TELDEACTUALIDAD
Las Palmas de Gran Canaria (Efe).- La sociedad del agua en Las Palmas de Gran Canaria, Emalsa, ha denunciado hoy que se siente sometida a una "causa general" y que el juez que ha procesado a 15 de sus directivos por delito societario solo reproduce las acusaciones de la Fiscalía, obviando informes que le benefician.
La empresa, controlada en la actualidad en un 66 por ciento de su capital por la multinacional francesa Saur, dice haber sufrido durante los últimos cinco años una "manipulación por parte de la instrucción artificialmente alargada", que ha sometido "la buena imagen de sus gestores al descrédito público".
El juez Luis Galván dictó a principios de mes un auto por el que da por concluida la instrucción que se abrió después de que en 2012 el alcalde de la ciudad, Juan José Cardona (PP), tomara la decisión de denunciar una serie de operaciones entre Emalsa y Sercanarias, una sociedad perteneciente a los dos socios de referencia en aquel momento de la empresa municipal mixta del agua, Saur y Sacyr.
En un comunicado, Emalsa sostiene que la decisión del juez "carece de toda motivación" y "bien podría haberse dictado" hace cinco años, "al día simiente de haberse iniciado la instrucción de las diligencias previas", porque bajo su punto de vista no incorpora una serie de pruebas e informes aportadas durante este tiempo.
La empresa controlada por Saur, en la que el Ayuntamiento de Las Palmas de Gran Canaria solo tiene el 34 % del capital, defiende que en este tiempo se ha demostrado que sus negocios con Sercanarias no han provocado quebranto patrimonial a la empresa del agua, como se recoge en un informe presentado por la sociedad Auditores Godoy.
Emalsa critica que el juez instructor "no mencione en ningún momento" la conclusión del informe de esos auditores, motivo, entre otros, por el que ha decidido recurrir el auto que pone fin a la instrucción y deja el caso listo para que se abra juicio oral.
"El auto recurrido (...) se limita única y exclusivamente a reproducir simple y literalmente pasajes enteros de la denuncia inicial de la Fiscalía, sin hacer mención alguna al contenido y resultado de las diligencias de investigación practicadas durante cinco años", argumenta la sociedad dirigida por Saur.
A su juicio, con ello, el instructor del caso "no permite conocer a las partes cuáles son las razones que le llevan a dictar la resolución" que pone fin a la instrucción del procedimiento.

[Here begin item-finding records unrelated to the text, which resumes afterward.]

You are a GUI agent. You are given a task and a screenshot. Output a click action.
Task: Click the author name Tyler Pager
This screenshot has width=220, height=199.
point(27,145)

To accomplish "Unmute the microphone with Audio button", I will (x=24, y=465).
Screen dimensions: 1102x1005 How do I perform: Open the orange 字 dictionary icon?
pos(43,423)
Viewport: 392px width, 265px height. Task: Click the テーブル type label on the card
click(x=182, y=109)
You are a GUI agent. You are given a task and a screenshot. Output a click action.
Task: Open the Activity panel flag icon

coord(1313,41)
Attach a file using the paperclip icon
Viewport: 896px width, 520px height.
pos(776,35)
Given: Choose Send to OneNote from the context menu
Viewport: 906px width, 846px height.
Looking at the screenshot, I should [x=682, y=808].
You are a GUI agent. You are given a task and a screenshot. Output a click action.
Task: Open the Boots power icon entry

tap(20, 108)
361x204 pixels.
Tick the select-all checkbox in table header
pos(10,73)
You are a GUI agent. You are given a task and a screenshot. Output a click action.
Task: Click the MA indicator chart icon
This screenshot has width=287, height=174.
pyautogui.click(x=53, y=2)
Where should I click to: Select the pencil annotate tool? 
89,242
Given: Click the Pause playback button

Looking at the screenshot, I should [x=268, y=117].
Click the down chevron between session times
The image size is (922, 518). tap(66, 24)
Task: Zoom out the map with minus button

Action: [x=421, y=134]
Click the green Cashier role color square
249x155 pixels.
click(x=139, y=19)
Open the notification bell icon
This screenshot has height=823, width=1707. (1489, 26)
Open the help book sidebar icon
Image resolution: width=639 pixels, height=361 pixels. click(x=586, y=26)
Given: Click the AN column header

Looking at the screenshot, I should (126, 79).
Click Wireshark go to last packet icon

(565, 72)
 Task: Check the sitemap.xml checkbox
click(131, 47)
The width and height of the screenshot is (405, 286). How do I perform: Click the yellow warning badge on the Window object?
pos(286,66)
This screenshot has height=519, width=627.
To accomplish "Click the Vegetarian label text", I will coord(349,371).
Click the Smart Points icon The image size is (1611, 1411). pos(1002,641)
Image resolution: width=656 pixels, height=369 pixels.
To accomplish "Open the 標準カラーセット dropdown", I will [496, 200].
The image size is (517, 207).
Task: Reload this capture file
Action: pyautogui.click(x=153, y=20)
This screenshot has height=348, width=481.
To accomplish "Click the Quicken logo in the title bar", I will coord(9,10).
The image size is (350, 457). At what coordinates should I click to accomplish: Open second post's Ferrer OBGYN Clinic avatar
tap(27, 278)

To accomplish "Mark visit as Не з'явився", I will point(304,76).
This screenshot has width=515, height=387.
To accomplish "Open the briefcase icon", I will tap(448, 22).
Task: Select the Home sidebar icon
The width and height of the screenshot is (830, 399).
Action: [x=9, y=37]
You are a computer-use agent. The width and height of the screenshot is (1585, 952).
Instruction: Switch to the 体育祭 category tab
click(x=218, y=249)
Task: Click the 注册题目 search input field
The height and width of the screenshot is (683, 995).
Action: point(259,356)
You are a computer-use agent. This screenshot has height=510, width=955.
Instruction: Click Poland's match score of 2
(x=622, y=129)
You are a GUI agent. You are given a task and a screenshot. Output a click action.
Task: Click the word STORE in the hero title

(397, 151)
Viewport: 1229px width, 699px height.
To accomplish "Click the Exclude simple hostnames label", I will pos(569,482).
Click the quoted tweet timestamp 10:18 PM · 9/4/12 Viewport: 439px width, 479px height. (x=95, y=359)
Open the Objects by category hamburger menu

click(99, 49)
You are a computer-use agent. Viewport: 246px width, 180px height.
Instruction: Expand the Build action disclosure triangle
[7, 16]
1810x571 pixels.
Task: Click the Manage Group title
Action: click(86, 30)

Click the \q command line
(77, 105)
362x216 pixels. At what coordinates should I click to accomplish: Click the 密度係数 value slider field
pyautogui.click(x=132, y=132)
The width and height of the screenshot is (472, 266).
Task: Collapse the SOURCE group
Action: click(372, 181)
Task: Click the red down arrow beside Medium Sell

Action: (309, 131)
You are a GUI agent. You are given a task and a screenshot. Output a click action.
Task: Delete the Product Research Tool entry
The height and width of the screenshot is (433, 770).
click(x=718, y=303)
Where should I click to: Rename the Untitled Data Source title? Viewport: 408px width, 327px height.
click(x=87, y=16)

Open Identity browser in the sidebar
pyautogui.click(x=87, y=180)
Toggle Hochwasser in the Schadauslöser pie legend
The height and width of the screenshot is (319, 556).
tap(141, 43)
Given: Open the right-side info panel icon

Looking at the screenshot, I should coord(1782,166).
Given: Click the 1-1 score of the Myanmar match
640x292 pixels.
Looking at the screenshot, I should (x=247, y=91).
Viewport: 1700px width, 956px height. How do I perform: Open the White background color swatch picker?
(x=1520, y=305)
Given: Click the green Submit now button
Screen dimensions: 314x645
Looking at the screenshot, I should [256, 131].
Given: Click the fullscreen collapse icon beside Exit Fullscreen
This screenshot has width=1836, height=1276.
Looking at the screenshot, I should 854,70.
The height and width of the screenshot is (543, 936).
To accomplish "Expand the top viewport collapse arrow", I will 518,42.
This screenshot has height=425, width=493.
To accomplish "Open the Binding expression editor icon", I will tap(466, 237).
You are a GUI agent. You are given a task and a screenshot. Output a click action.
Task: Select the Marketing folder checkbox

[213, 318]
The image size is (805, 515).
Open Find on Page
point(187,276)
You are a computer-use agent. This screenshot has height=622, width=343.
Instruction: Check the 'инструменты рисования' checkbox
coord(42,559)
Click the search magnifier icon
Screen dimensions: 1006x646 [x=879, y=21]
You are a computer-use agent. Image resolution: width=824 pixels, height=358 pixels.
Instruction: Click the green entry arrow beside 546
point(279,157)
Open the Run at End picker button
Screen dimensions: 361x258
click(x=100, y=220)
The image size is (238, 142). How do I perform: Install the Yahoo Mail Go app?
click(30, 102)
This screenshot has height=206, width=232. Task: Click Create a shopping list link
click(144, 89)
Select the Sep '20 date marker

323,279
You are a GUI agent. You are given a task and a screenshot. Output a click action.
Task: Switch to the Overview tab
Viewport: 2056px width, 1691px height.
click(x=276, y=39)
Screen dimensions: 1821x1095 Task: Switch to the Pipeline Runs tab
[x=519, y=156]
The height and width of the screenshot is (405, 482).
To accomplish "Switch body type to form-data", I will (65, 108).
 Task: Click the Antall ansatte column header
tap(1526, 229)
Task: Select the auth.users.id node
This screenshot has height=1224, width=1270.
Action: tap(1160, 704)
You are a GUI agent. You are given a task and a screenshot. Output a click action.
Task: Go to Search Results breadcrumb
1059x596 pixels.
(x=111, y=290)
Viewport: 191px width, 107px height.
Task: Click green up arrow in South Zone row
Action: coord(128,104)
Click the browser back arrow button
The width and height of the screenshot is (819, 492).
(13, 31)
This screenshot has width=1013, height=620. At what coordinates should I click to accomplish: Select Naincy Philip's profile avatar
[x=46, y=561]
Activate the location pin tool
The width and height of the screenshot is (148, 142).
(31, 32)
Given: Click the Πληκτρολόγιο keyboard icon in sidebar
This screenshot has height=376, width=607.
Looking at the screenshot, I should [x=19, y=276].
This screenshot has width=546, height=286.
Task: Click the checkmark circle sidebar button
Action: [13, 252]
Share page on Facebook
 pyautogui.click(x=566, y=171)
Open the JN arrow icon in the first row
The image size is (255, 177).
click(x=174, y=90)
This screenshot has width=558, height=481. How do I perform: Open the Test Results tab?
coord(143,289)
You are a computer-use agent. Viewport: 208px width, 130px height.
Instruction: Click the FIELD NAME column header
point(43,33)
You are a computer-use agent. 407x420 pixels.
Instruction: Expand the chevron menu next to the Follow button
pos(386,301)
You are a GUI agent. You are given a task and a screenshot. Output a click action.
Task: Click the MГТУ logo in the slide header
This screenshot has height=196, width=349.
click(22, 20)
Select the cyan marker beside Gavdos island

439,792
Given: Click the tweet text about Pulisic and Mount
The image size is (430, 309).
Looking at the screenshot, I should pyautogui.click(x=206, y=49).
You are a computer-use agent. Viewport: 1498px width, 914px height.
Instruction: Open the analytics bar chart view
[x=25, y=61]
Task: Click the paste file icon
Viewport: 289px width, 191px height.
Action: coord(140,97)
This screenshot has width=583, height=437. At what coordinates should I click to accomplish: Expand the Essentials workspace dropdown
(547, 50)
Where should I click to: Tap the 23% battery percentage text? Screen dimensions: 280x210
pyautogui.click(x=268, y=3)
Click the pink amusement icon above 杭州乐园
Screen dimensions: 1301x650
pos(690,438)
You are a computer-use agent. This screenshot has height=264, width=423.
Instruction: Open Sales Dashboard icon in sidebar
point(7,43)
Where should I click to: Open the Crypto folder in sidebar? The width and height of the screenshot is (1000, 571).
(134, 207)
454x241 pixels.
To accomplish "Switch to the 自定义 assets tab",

"Cuantas auditorías e informes periciales a los que se ha sometido la gestión de Emalsa, y que en su resolución el juez instructor ignora, evidencian que no existe perjuicio económico alguno", remarca la empresa.
La defensa de los directivos de Emalsa argumenta, además, que "no puede hablarse de responsabilidad criminal sin determinar la participación de los investigados en las conductas objeto de denunciada y, mucho menos, sin la acreditación de la existencia de perjuicio patrimonial concreto".


























Normas de participación
Esta es la opinión de los lectores, no la de este medio.
Nos reservamos el derecho a eliminar los comentarios inapropiados.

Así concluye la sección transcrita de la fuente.